Hey Reg, how difficult/expensive is it to replace the fuel pump? Is it located in the tank or outside? With 105k miles on mine I think this is a likely suspect.
kelvin
08/10/2006, 05:57 PM
Maybe a hiccup in the rev limiter ? yeah, i've also pondered that... perhaps the computer is shot....
there are so many possibilities, none sound perfect and most sound expensive....
ok, so i'll add that to the list of maybe's. any thing else?
Clyde
08/10/2006, 08:19 PM
Well, my VX still does crazy stuff when it comes to reving up. Sometimes it will rev up really high (around 2000-2500 rpm) when put into park and your foot is off the accelerator. Other times, especially in the morning while driving to work, you can be driving down the road with the tach reading 2500 rpm and then they will drop to 2000-2250 rpms for no apparent reason. You can actually feel everything ease up and run smoother after that. As far as the idling high mentioned earlier, it will happen at any time. Doesn't matter if the engine is cold or warm.
One thing that really irks me about it is when I'm stopping or in behind slow moving traffic. It wants to launch you from a stop on it's own (without hitting the accelerator) or you have to ride the brakes in behind someone driving slow (as in bumper to bumper traffic) because it wants to keep pulling you down the road. Thankfully the brakes are super strong to overpower this.
I've also checked the "duh" factors to see if my floor mats are causing the accelerator to stick down a little bit (or anything else for that matter) and checked the throttle position.
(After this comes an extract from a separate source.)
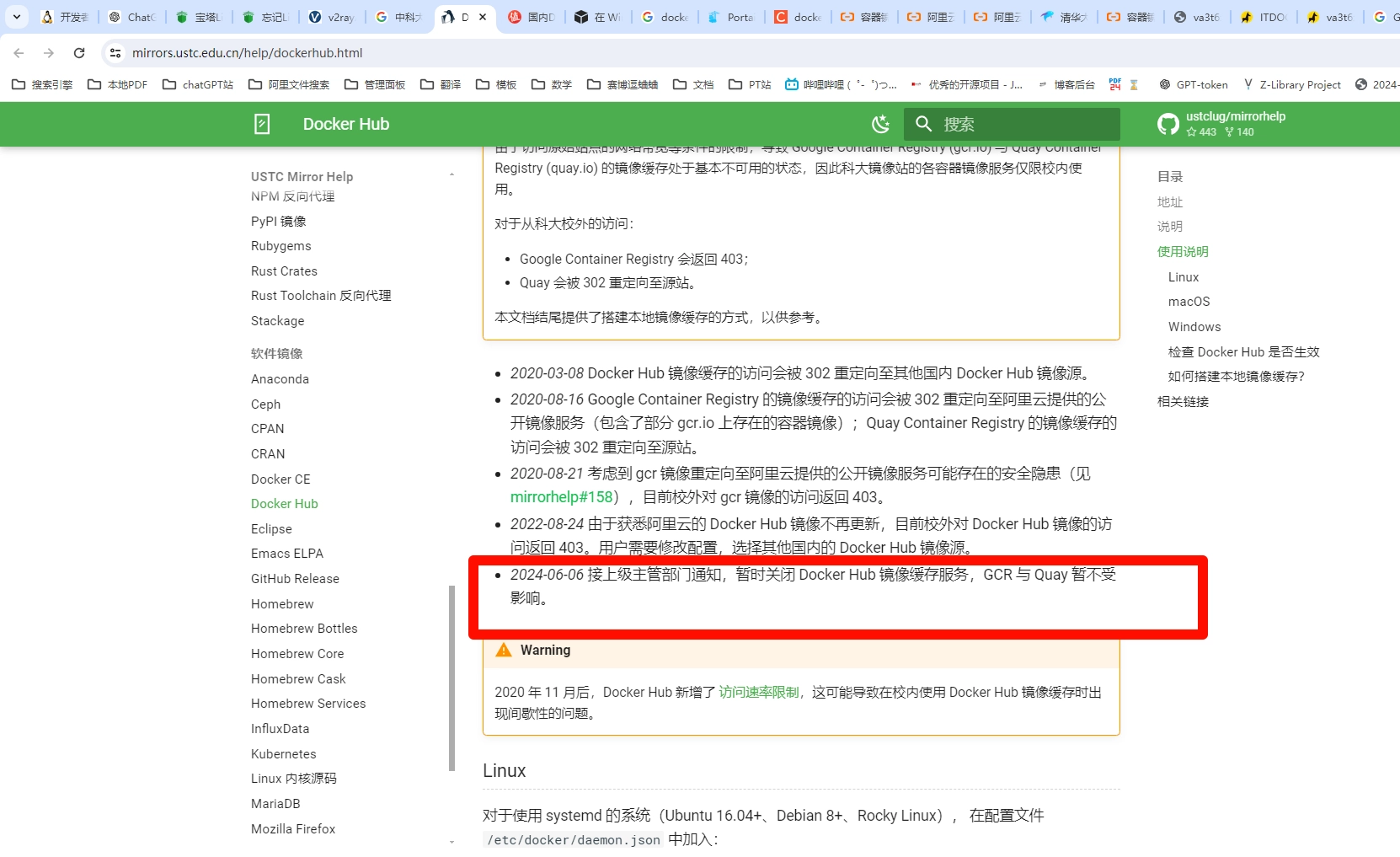The image size is (1400, 857).
Task: Open site information icon in the address bar
Action: [x=115, y=52]
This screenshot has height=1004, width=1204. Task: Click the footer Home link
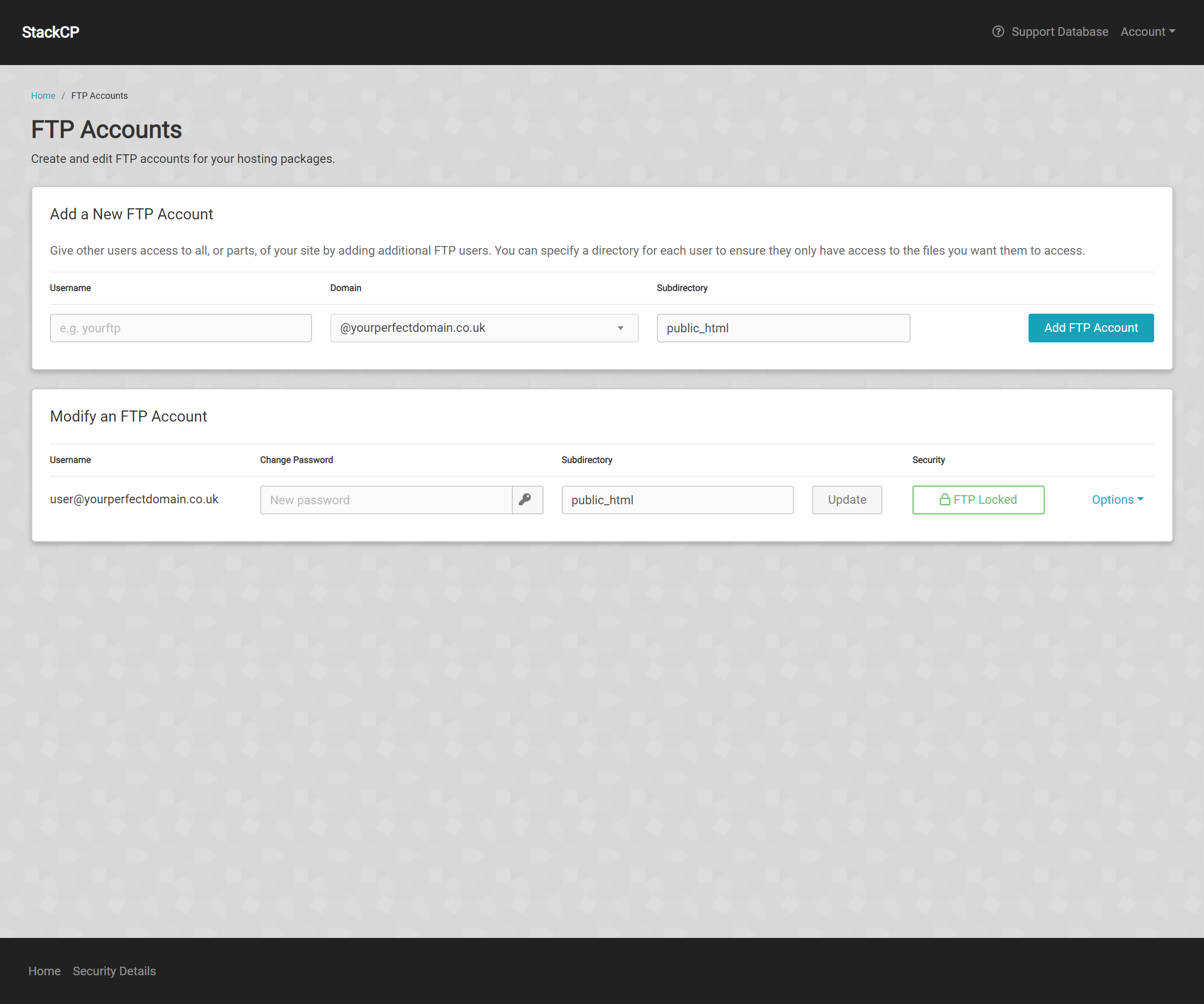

Both of these things have been fine when it's having one of it's fits.
Clyde my VX has been doing the same exact things as you are describing...
It is at the dealership and it turns out it is related to the sensor on the power steering pump (Switch Kit Pressure - Part# 8971883700) that is frayed and dirty.
Called St Charles and ordered a new one to be next day to the dealership for 154.45. Should be fixed today.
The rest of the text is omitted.